Clearing up confusion: GPT 3.5-Turbo may not be 20b after all

SomeOddCodeGuy@alien.top · 2 years ago

Clearing up confusion: GPT 3.5-Turbo may not be 20b after all

Auto_Luke@alien.top · 2 years ago

Try to experience the last best models under 20 billion parameters (Mistral, Qwen). Then be aware that the training set of those models is much smaller and less optimized than that of 3.5-turbo (I assume that the current version of 3.5-turbo is using above 10 trillion tokens of partially synthetic data). Also, I do not feel like 3.5-turbo is so good, to be honest. It’s realistic for it to be in this size range. I think that, with a maximally optimized latent space, it is possible to achieve similar results with around 10 billion parameters.

Monkey_1505@alien.top · 2 years ago

I tend to disagree that it’s less optimized. Generally more data, and more compute reduces the need for heavy data refinement, whereas smaller models with less available compute benefit more.

Auto_Luke@alien.top · 2 years ago

It’s very true that a small amount of high-quality data is better than a lot of garbage, but even better would be a large amount of high-quality data optimized in a way that we haven’t figured out yet.
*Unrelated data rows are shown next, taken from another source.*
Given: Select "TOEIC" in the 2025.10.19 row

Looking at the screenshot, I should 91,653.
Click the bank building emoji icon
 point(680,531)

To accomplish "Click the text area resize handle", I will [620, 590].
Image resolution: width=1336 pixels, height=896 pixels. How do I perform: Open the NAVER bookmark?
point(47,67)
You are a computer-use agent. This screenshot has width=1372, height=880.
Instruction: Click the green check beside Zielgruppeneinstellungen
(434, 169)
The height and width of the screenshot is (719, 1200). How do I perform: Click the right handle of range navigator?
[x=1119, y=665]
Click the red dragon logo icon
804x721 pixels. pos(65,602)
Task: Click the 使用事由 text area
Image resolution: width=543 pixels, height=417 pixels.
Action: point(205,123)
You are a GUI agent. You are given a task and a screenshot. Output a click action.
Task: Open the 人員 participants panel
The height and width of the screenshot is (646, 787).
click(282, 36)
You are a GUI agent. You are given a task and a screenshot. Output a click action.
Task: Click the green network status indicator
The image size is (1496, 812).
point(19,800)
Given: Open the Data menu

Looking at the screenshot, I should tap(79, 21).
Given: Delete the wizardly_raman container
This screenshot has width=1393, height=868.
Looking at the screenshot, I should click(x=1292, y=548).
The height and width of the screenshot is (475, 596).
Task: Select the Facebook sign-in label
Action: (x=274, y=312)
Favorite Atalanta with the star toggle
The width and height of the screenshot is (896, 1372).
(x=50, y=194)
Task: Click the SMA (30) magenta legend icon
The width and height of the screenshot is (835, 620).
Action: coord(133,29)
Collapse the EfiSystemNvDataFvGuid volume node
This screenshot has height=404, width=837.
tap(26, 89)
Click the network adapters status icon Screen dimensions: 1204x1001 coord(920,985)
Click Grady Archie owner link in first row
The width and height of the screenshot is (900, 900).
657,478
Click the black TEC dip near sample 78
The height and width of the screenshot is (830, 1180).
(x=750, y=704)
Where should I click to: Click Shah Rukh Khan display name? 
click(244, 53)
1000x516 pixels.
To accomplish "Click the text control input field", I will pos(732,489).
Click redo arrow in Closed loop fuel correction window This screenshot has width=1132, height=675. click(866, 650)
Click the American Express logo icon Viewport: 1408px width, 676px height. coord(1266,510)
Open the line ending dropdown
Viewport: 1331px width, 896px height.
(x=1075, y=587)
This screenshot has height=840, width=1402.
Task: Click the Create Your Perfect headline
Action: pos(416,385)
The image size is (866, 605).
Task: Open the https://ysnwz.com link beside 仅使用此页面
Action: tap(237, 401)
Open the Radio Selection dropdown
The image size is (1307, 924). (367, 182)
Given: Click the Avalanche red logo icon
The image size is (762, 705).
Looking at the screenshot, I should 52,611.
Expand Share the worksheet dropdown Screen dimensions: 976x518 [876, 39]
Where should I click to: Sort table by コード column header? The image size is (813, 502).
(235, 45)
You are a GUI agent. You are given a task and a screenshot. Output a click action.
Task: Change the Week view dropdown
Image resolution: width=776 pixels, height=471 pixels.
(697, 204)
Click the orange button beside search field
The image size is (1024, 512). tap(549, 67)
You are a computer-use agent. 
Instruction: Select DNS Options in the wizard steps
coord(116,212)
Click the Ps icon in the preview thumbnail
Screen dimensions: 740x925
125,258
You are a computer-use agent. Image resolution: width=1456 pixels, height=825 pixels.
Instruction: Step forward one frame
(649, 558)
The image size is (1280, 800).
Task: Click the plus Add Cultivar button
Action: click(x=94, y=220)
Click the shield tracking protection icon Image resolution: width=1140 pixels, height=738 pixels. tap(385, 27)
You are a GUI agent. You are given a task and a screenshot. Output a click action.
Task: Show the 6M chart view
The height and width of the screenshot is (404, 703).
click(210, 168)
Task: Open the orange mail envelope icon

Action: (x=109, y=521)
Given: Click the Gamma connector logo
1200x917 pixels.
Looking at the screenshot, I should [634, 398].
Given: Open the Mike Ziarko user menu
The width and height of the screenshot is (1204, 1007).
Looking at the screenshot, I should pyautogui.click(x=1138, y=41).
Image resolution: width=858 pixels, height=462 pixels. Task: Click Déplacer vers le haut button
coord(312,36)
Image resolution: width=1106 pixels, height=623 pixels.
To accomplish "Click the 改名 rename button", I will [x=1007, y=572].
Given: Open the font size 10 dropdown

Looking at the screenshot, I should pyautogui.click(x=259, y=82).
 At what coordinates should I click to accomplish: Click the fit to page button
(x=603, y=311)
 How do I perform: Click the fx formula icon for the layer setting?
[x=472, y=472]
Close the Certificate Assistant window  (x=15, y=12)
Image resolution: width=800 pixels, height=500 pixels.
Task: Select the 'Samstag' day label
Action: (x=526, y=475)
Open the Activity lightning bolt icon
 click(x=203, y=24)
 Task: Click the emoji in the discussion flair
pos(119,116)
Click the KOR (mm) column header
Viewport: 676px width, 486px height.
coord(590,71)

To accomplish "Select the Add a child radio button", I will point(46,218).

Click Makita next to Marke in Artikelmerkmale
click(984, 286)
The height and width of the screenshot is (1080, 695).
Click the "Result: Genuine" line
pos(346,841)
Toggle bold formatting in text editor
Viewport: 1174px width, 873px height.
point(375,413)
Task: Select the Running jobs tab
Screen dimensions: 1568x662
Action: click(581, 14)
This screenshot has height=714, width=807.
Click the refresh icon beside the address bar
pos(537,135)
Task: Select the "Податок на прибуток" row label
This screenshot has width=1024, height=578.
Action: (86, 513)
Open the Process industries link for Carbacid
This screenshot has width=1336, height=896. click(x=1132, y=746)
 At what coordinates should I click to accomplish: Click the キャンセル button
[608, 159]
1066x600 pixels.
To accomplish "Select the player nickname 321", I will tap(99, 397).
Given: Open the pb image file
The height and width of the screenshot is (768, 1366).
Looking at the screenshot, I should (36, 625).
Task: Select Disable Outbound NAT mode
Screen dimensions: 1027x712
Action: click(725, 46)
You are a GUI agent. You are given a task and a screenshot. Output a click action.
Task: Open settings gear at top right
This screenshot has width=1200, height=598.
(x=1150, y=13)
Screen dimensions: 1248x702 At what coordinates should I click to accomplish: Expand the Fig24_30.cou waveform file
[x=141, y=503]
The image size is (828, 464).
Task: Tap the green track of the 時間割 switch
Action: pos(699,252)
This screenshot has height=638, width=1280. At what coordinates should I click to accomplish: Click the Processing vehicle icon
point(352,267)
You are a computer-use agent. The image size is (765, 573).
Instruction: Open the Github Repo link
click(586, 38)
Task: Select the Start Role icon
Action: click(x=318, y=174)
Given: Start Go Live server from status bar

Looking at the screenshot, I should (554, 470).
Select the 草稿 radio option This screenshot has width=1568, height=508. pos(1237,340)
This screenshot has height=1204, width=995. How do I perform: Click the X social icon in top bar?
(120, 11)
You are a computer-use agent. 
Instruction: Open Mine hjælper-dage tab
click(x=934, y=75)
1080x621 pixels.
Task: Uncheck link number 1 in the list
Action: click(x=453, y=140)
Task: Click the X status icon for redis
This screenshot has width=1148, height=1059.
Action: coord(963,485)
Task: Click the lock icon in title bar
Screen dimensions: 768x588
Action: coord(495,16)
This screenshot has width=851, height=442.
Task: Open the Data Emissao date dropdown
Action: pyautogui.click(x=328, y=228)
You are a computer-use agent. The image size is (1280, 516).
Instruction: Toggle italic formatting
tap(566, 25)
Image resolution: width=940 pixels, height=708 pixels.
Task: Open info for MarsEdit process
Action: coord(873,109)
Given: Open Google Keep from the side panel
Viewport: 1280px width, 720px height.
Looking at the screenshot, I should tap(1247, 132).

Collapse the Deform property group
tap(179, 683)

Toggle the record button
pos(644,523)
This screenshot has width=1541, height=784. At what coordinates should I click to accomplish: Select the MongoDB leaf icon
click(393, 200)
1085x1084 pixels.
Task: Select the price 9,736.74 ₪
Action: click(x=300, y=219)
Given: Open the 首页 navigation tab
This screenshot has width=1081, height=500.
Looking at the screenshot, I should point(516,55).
However, openai could be even one year ahead. Unfortunately, it is closedai now.

Monkey_1505@alien.top · 2 years ago

That’s true, but they still have less impetus to do that. They are being fairly heavily subsidized by microsoft so running costs and compute isn’t much of a concern. It’s only really at the point where more data, and more compute hits a wall, where they have to worry too much about data refinement.